Problem statement: A complete, exact retyping of the data below is required.

Dataset entries:
+--

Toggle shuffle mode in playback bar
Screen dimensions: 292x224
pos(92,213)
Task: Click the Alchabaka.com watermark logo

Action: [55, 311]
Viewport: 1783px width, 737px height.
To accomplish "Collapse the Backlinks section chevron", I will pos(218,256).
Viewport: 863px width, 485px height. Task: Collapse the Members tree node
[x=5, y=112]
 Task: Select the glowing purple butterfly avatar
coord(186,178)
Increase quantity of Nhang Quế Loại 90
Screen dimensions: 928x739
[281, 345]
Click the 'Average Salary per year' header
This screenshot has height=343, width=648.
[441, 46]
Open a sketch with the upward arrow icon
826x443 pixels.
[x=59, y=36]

+--

Answer section:
Toggle shuffle mode in playback bar
Screen dimensions: 292x224
pos(92,213)
Task: Click the Alchabaka.com watermark logo

Action: [55, 311]
Viewport: 1783px width, 737px height.
To accomplish "Collapse the Backlinks section chevron", I will pos(218,256).
Viewport: 863px width, 485px height. Task: Collapse the Members tree node
[x=5, y=112]
 Task: Select the glowing purple butterfly avatar
coord(186,178)
Increase quantity of Nhang Quế Loại 90
Screen dimensions: 928x739
[281, 345]
Click the 'Average Salary per year' header
This screenshot has height=343, width=648.
[441, 46]
Open a sketch with the upward arrow icon
826x443 pixels.
[x=59, y=36]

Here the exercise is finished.